__What you will do__:
**1.** From the kernel mailing list message, copy the portion starting at "In-Reply-To: <20190924103324.GB41214@arrakis.emea.arm.com>" and ending at "Live with it.".
**2.** In the kernel mailing list message, which variables are declared in the lines the patch adds (the lines marked with a plus sign)? Give each one with its type.

__Passage__:
All of lore.kernel.org
 help / color / mirror / Atom feed
From: "Kirill A. Shutemov" <kirill@shutemov.name>
To: Catalin Marinas <catalin.marinas@arm.com>
Cc: "Justin He (Arm Technology China)" <Justin.He@arm.com>,
	"Will Deacon" <will@kernel.org>,
	"Mark Rutland" <Mark.Rutland@arm.com>,
	"James Morse" <James.Morse@arm.com>,
	"Marc Zyngier" <maz@kernel.org>,
	"Matthew Wilcox" <willy@infradead.org>,
	"Kirill A. Shutemov" <kirill.shutemov@linux.intel.com>,
	"linux-arm-kernel@lists.infradead.org"
	<linux-arm-kernel@lists.infradead.org>,
	"linux-kernel@vger.kernel.org" <linux-kernel@vger.kernel.org>,
	"linux-mm@kvack.org" <linux-mm@kvack.org>,
	"Suzuki Poulose" <Suzuki.Poulose@arm.com>,
	"Punit Agrawal" <punitagrawal@gmail.com>,
	"Anshuman Khandual" <Anshuman.Khandual@arm.com>,
	"Alex Van Brunt" <avanbrunt@nvidia.com>,
	"Robin Murphy" <Robin.Murphy@arm.com>,
	"Thomas Gleixner" <tglx@linutronix.de>,
	"Andrew Morton" <akpm@linux-foundation.org>,
	"Jérôme Glisse" <jglisse@redhat.com>,
	"Ralph Campbell" <rcampbell@nvidia.com>,
	"hejianet@gmail.com" <hejianet@gmail.com>,
	"Kaly Xin (Arm Technology China)" <Kaly.Xin@arm.com>,
	nd <nd@arm.com>
Subject: Re: [PATCH v8 3/3] mm: fix double page fault on arm64 if PTE_AF is cleared
Date: Tue, 24 Sep 2019 14:59:13 +0300	[thread overview]
Message-ID: <20190924115913.ju67nr4gcdbzbeva@box> (raw)
In-Reply-To: <20190924103324.GB41214@arrakis.emea.arm.com>

On Tue, Sep 24, 2019 at 11:33:25AM +0100, Catalin Marinas wrote:
> On Tue, Sep 24, 2019 at 06:43:06AM +0000, Justin He (Arm Technology China) wrote:
> > Catalin Marinas wrote:
> > > On Sat, Sep 21, 2019 at 09:50:54PM +0800, Jia He wrote:
> > > > @@ -2151,21 +2163,53 @@ static inline void cow_user_page(struct page *dst, struct page *src, unsigned lo
> > > >  	 * fails, we just zero-fill it. Live with it.
> > > >  	 */
> > > >  	if (unlikely(!src)) {
> > > > -		void *kaddr = kmap_atomic(dst);
> > > > -		void __user *uaddr = (void __user *)(va & PAGE_MASK);
> > > > +		void *kaddr;
> > > > +		pte_t entry;
> > > > +		void __user *uaddr = (void __user *)(addr & PAGE_MASK);
> > > >
> > > > +		/* On architectures with software "accessed" bits, we would
> > > > +		 * take a double page fault, so mark it accessed here.

__Material__:
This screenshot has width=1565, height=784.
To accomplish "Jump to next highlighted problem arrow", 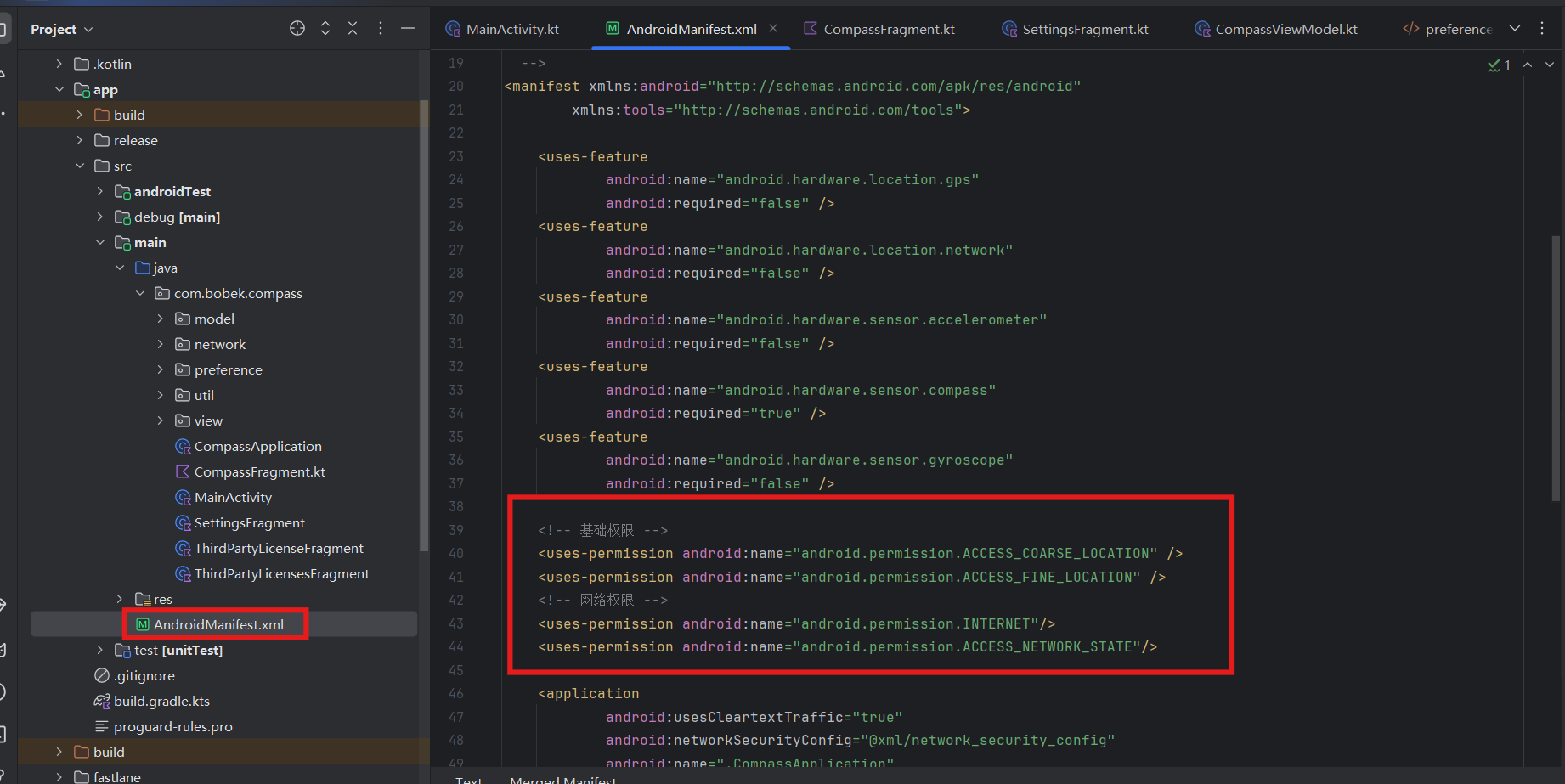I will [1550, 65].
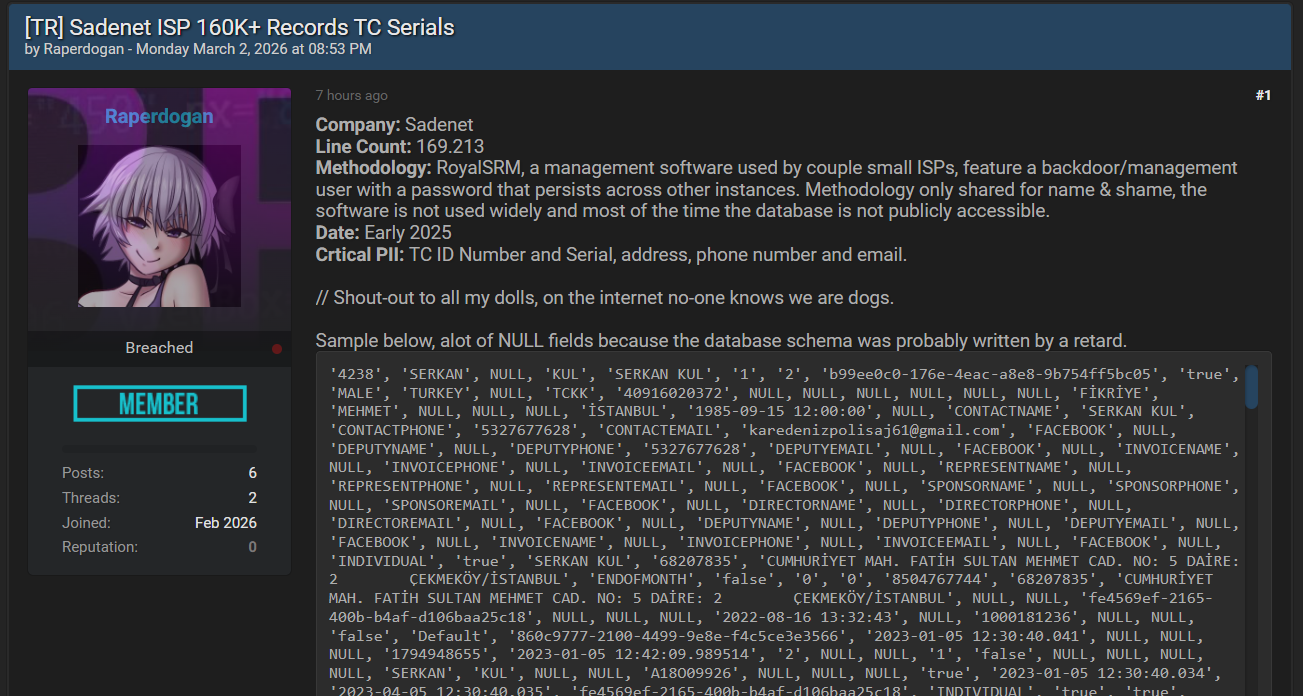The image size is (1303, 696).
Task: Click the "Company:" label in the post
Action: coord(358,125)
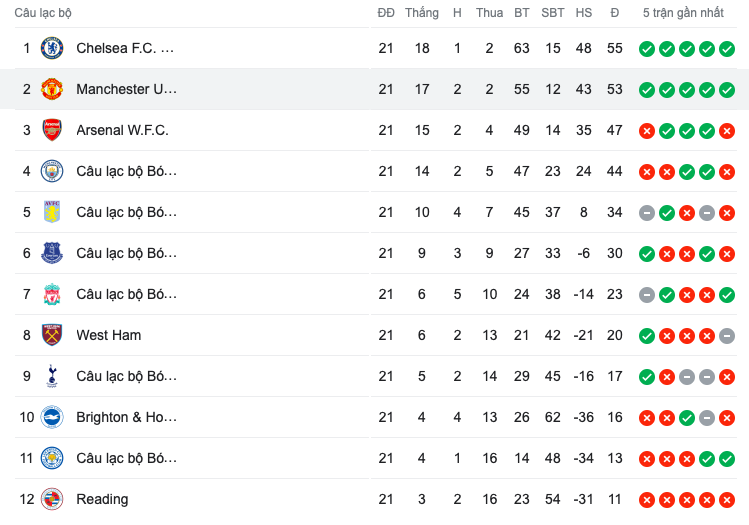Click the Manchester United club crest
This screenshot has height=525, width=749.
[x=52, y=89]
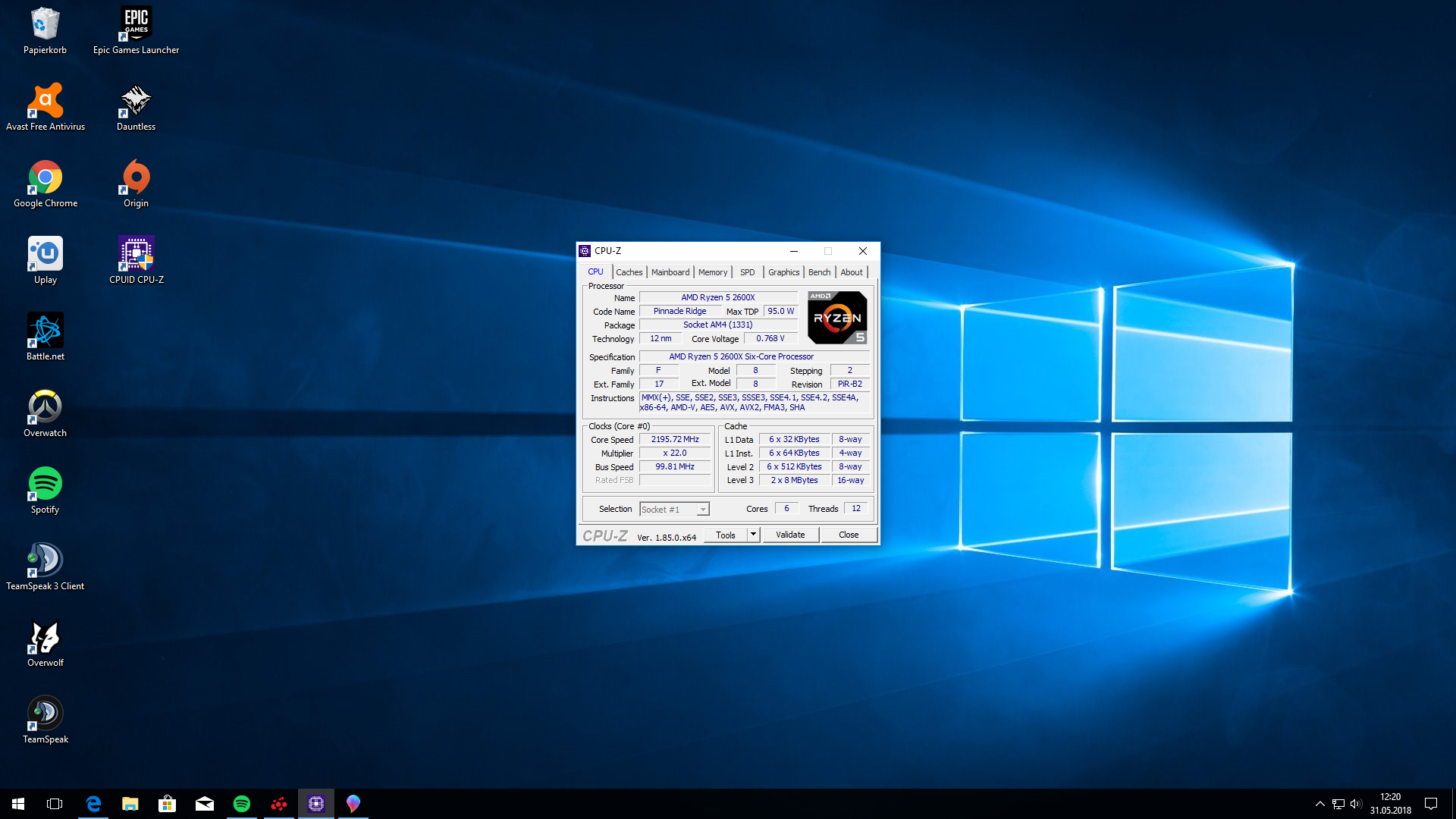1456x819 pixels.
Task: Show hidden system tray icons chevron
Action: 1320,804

---

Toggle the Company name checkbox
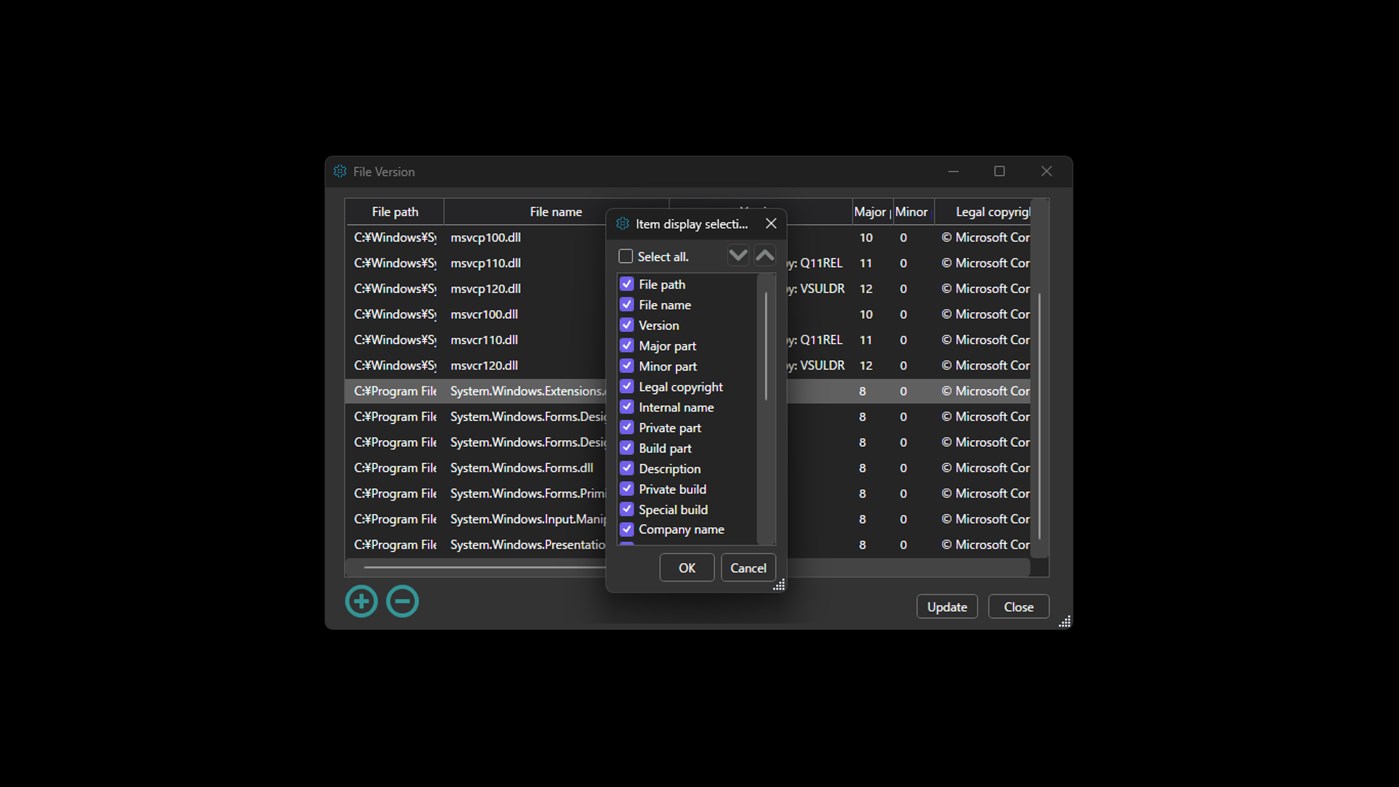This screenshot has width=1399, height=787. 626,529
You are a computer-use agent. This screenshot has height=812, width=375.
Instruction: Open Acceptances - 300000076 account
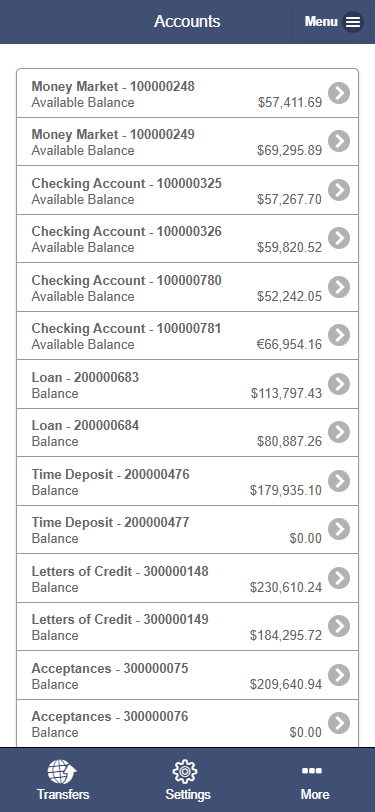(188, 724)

...

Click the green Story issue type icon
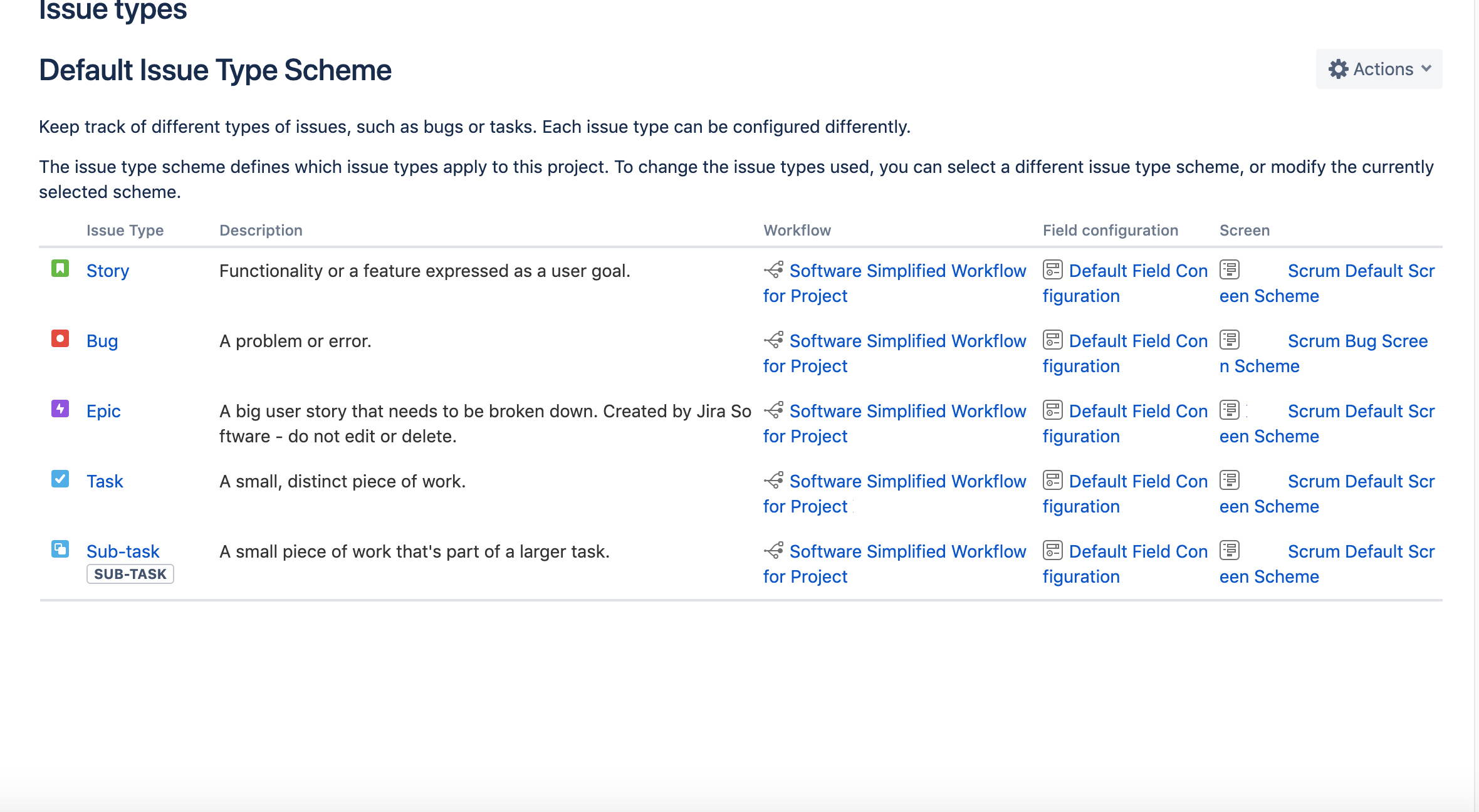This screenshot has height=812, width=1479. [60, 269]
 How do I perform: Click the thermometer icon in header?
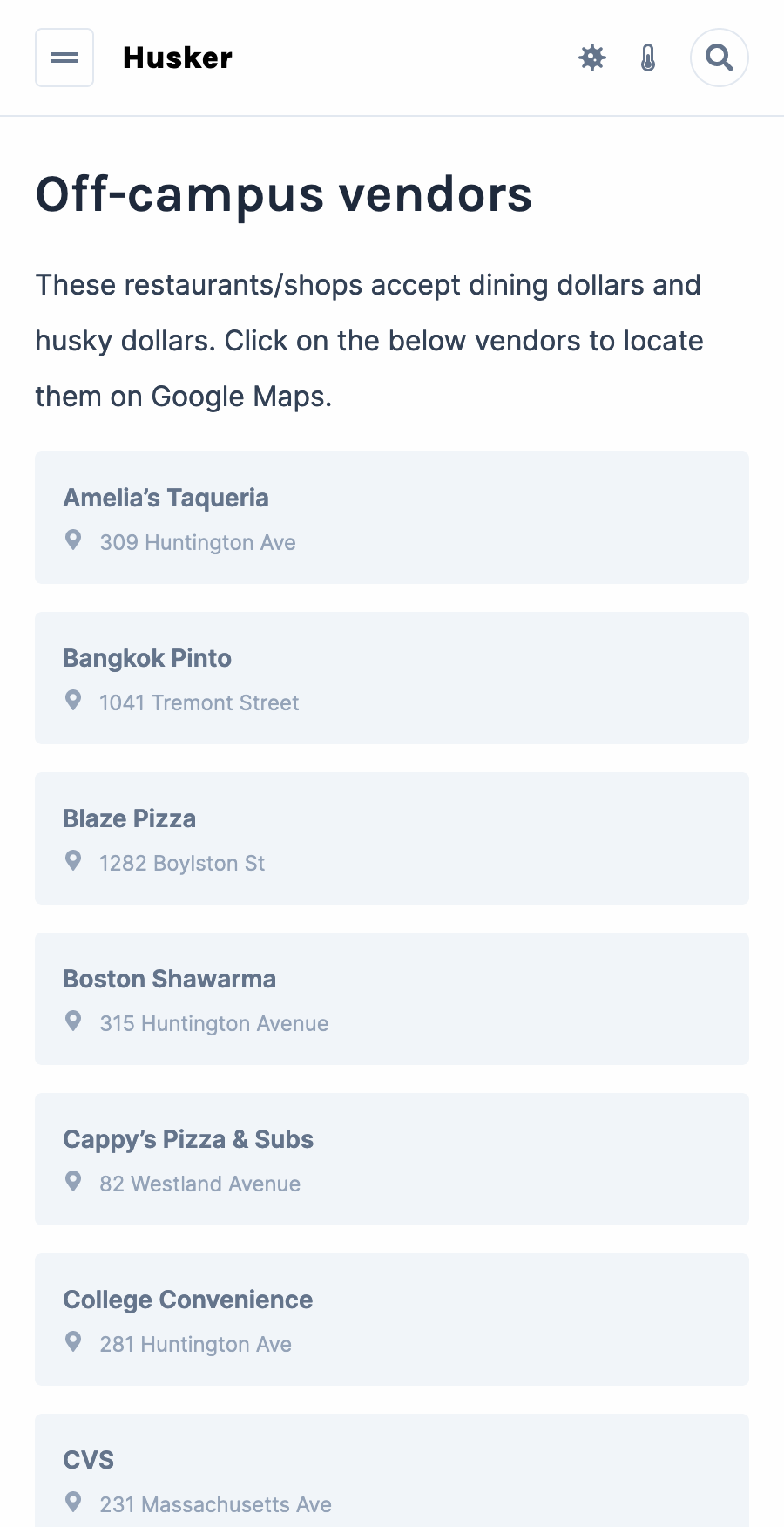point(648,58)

__Final results__:
**1.**
In-Reply-To: <20190924103324.GB41214@arrakis.emea.arm.com>

On Tue, Sep 24, 2019 at 11:33:25AM +0100, Catalin Marinas wrote:
> On Tue, Sep 24, 2019 at 06:43:06AM +0000, Justin He (Arm Technology China) wrote:
> > Catalin Marinas wrote:
> > > On Sat, Sep 21, 2019 at 09:50:54PM +0800, Jia He wrote:
> > > > @@ -2151,21 +2163,53 @@ static inline void cow_user_page(struct page *dst, struct page *src, unsigned lo
> > > >  	 * fails, we just zero-fill it. Live with it.

**2.**
void *kaddr
pte_t entry
void __user *uaddr